The term “clock mismatch compensation symbol” refers to any set of one or more symbols or characters inserted into a data stream to facilitate receiver buffer overflow/underflow control due to clock frequency mismatch. For ease of illustration, the techniques of the present disclosure are described in an example context of skip ordered sets as clock mismatch compensation symbols. However, the disclosed techniques can be implemented with any of a variety of clock mismatch compensation symbols, and thus reference herein to “skip ordered sets” applies to other types of clock mismatch compensation symbols unless otherwise noted. Moreover, although the techniques of the present disclosure are described primarily in the example context of a Peripheral Component Interconnect Express (PCIe)-based interconnect, these techniques can be employed in transmission systems compatible with any of a variety of interconnect specifications that employ skip ordered sets or other clock mismatch compensation symbols for receiver clock tolerance compensation, such as the Universal Serial Bus (USB) specifications, the Serial ATA (SATA) specifications, and the Infiniband specifications.
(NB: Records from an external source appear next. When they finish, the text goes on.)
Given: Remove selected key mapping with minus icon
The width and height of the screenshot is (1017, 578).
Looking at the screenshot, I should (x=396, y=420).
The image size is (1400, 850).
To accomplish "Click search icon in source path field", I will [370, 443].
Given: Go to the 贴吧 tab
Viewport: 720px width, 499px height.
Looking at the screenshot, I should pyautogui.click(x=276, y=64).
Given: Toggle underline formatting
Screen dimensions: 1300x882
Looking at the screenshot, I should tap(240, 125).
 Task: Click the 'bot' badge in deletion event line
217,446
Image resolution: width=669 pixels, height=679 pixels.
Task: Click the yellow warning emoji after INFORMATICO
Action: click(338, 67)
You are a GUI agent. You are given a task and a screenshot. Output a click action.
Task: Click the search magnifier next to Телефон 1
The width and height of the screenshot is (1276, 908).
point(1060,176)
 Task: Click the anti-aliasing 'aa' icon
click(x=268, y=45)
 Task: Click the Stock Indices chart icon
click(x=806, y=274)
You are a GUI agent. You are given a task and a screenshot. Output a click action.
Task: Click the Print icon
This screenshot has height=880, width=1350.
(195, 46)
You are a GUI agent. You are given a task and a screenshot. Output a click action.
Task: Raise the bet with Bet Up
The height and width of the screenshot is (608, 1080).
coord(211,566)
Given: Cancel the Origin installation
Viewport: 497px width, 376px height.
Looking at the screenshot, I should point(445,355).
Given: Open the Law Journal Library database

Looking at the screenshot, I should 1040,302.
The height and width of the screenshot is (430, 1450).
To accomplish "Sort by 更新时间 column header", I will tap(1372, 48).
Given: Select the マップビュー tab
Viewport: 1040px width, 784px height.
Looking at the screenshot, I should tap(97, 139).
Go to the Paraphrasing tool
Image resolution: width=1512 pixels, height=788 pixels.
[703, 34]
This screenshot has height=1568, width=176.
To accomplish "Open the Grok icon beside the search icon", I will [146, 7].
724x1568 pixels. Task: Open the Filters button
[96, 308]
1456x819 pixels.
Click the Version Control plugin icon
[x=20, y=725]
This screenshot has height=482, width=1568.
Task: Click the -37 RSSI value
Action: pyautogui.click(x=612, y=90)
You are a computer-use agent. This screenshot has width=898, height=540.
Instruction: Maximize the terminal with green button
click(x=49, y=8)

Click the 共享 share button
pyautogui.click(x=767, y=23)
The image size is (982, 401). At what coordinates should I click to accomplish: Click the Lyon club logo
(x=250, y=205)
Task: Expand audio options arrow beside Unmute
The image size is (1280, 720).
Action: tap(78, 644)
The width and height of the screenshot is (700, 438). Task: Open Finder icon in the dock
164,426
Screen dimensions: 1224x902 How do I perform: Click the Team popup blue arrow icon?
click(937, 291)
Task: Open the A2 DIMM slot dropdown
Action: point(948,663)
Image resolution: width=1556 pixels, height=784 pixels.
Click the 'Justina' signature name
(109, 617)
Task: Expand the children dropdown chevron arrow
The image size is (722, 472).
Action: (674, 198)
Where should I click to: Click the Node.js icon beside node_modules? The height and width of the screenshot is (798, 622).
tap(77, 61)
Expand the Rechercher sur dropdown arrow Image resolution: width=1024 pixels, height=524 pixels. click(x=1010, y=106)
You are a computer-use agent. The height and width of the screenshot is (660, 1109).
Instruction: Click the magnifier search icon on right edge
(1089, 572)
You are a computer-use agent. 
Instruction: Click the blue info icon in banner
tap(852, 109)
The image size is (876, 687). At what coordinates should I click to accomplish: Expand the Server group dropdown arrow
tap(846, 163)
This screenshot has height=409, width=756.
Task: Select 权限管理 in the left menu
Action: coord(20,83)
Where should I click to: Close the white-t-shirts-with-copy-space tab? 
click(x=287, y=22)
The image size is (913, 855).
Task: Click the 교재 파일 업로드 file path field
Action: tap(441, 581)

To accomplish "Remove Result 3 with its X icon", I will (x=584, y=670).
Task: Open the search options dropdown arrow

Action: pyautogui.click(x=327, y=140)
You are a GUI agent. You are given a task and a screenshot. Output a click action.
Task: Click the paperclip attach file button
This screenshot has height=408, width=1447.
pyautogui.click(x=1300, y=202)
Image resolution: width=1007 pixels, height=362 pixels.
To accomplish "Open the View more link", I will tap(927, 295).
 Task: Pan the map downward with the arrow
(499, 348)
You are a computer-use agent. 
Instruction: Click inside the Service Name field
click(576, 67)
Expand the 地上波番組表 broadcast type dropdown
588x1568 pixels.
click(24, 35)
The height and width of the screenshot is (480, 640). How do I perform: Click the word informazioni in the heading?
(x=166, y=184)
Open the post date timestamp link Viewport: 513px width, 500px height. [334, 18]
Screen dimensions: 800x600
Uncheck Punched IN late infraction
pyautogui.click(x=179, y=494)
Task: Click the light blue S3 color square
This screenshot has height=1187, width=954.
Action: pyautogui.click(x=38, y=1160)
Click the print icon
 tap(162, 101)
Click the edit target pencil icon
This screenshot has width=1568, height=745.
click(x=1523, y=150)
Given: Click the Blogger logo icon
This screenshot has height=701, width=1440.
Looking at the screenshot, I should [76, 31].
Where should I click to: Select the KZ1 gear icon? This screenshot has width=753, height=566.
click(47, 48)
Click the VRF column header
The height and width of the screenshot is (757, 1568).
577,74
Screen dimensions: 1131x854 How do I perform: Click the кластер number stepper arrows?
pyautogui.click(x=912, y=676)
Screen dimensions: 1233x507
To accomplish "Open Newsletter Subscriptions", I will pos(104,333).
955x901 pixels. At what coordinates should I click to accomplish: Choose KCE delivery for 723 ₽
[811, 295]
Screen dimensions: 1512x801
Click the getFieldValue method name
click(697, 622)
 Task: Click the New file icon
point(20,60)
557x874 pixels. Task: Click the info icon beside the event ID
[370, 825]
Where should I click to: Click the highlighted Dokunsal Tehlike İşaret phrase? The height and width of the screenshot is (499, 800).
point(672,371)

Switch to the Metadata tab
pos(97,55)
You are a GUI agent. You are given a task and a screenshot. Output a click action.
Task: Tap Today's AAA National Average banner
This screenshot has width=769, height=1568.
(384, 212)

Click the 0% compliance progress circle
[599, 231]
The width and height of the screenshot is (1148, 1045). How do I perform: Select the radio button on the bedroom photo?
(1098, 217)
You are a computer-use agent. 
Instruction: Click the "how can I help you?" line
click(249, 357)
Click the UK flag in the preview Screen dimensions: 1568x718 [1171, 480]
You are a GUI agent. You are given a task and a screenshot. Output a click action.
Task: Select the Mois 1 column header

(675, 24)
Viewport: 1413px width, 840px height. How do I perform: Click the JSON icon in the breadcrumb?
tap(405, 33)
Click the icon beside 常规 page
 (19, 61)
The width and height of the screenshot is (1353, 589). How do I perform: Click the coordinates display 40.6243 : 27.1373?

Moreover, although techniques are described in the example context of serial interconnects and serial transmissions for ease of illustration, these techniques are not limited to serial transmission systems, but instead may be implemented in any of a variety of serial or parallel transmission systems in which the receive-side interconnect can obtain or infer a representation of the clock frequency of the transmit-side interconnect, either directly (e.g., with a forwarded clock) or indirectly (e.g., via clock recovery). Accordingly, unless otherwise noted, reference to “serial” applies equally to “parallel.”

FIG. 1 illustrates a data transmission system 100 employing adaptive skip ordered set insertion in accordance with some embodiments. The data transmission system 100 includes devices 102 and 104 connected via an interconnect 106. The devices 102 and 104 can include any of a variety of devices that communicate information via serial or parallel transmission links, such as central processing units (CPUs), graphical processing units (GPUs) and other processors, peripheral components, such as add-on boards, storage devices, and the like. The interconnect 106 can include any of a variety of interconnects that utilize skip ordered sets to facilitate receiver clock mismatch compensation, such as interconnects compliant with one or more of the Peripheral Component Interconnect Express (PCIe) specifications, one or more of the USB specifications, one or more SATA specifications, one or more of the Infiniband specifications, one or more of the DisplayPort specifications, one or more of the Thunderbolt specifications, and the like. For example, the device 102 can include a processor or other component on a motherboard and the device 104 can include an add-on board, flash memory device, or other peripheral component connected to the motherboard via a PCIe expansion slot. As another example, the devices 102 and 104 can include field replaceable units (FRUs) or server blades connected via a PCIe-based backplane (one example of the interconnect 106). As yet another example, the device 102 can include a notebook computer and the device 104 can include a flash storage device, and the interconnect 106 can comprise a USB 3.0 cable connecting the flash storage device to the motherboard.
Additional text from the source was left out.